Achieving her dream of becoming a nurse, Haydée Feliciano enlisted in the Air Force and was sent to serve in Desert Storm with an Aeromedical Evacuation Unit that brought wounded soldiers home. Supporting the No Fly Zone under Operation Southern Watch out of Prince Sultan Air Base in Saudi Arabia, she continued her Air Force career for 25 years and retired as a Major.
The Bronx native, now living in Babylon, worked as a dental assistant in high school and an EMT, with some time as a medical assistant at Winthrop Hospital. She earned her nursing degree from Queensborough College and also received a Bachelors in Science from St. Joseph’s. “When l went to enlist in the Reserves, l asked the recruiter what the toughest job was, and he brought me in as an Aeromedical Evacuation Technician,” the Major said. With her college experience, she started as an Airman First Class after a year and a half of training, and during the war, she received a line promotion to Sergeant. She retired as a Major.

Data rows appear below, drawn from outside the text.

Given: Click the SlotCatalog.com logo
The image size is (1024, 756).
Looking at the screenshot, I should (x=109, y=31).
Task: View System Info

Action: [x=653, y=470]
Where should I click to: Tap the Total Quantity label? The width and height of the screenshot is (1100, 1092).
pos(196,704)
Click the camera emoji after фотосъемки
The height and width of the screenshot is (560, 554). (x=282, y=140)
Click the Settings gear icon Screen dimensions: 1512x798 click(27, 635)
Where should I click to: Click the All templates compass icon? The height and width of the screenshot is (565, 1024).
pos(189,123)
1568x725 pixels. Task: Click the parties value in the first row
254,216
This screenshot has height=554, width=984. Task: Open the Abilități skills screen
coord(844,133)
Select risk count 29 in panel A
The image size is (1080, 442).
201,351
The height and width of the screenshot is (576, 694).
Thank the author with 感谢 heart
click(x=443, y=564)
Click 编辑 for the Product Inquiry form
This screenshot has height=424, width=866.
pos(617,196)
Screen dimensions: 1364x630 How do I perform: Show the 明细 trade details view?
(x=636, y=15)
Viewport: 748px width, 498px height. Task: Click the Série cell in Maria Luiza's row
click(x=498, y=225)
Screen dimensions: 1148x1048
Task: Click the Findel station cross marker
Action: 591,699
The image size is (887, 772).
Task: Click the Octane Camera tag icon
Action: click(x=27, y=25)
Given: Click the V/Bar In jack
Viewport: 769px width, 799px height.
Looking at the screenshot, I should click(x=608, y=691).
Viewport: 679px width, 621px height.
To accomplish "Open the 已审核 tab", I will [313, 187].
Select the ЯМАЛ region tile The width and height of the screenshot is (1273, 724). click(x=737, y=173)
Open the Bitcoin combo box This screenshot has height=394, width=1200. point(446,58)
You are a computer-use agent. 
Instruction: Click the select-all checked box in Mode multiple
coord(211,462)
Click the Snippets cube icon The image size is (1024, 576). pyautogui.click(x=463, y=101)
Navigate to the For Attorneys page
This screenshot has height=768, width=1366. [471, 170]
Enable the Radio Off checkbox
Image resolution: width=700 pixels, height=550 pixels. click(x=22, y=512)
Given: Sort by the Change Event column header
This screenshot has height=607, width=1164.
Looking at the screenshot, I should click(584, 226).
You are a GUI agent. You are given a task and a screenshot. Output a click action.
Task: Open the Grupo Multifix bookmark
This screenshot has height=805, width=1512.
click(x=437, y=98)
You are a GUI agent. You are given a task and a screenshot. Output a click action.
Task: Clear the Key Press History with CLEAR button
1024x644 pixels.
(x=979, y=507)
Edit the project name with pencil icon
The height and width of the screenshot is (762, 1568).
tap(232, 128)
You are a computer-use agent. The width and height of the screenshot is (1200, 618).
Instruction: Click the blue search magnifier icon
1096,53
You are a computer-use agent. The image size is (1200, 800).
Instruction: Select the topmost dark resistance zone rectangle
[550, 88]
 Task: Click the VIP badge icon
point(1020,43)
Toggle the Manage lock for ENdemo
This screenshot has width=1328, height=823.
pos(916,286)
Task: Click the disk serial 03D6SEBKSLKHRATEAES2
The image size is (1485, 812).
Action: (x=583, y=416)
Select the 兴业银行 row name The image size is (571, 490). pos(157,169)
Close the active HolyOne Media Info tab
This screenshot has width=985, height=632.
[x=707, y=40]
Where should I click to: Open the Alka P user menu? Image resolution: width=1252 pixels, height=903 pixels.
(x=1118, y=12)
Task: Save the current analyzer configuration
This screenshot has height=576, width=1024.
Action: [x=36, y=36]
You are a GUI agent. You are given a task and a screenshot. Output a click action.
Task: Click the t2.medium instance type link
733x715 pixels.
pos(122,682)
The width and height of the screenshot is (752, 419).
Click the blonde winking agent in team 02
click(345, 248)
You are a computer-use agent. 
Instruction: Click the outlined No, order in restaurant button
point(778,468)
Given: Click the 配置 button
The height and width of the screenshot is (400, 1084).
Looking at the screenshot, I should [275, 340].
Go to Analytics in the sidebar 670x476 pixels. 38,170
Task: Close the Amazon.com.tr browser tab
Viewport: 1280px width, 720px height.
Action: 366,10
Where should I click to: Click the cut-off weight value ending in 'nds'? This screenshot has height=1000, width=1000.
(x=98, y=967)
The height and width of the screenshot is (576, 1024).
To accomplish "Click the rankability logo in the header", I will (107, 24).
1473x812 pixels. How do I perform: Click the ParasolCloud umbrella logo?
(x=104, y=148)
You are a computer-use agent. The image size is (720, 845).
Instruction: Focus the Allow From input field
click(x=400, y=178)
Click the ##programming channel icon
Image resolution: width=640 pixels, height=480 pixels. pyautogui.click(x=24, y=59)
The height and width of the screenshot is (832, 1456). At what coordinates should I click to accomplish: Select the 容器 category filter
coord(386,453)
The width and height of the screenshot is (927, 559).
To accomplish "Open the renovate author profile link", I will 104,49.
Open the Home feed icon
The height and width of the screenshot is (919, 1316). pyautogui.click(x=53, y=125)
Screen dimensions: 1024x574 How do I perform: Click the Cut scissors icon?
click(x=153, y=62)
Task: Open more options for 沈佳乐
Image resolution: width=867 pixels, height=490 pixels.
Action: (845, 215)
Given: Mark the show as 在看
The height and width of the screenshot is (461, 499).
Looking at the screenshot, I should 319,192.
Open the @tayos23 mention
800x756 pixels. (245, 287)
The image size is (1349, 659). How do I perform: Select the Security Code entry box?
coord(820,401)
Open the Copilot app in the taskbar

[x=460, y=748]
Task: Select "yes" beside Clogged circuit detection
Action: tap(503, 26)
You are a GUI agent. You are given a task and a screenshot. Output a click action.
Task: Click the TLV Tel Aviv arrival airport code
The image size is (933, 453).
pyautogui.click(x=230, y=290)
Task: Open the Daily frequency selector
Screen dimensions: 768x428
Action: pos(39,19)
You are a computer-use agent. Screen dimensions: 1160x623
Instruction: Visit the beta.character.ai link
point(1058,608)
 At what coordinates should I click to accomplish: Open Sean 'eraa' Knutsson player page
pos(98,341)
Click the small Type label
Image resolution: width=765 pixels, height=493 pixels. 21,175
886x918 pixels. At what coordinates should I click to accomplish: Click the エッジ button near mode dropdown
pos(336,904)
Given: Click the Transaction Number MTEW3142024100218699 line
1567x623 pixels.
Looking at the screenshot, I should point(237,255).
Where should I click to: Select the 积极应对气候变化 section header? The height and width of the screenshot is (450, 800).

Feliciano tells of her plane, a C-141 Strategic Starlifter, refueling in midair on its more extended missions, which included trips from bases in Germany, Iceland, Japan, and the Azores. When she wasn’t in the air, she lived in Tent City, noting how dusty everything was in the desert.
She was a compassionate soul comforting soldiers who were missing limbs and disfigured from battle. “You don’t hear much about these soldiers. They were sent over there in the prime of their lives, ready to conquer the world, and they come back traumatized,” said Feliciano, who, many times, was the only person they had to talk to on their long flights home. “They worried how they would be accepted, how their families would react to their injuries, if their wives would stay with them.”
She went on to say of the wounded soldiers, many suffering from PTSD, “They should get more recognition and support than they’re getting. They said yes to serve because they love their country, and you never hear about them. It’s just so sad. It makes me crazy.”
For her service, Major Feliciano received the Armed Forces Expeditionary Medal. After returning home, she worked in the ICU and ER at Good Samaritan Hospital, as well as with a surgical ICU unit at North Shore University Hospital, and at a private surgical office. The decorated nurse had her own battles, having been hospitalized for a month with COVID. Now that she’s better, she helps her fellow veterans in any way she can, most recently participating in the Vet Fest hosted by the Veteran Suicide Prevention Coalition at the Pal-O-Mine Ranch in Islandia.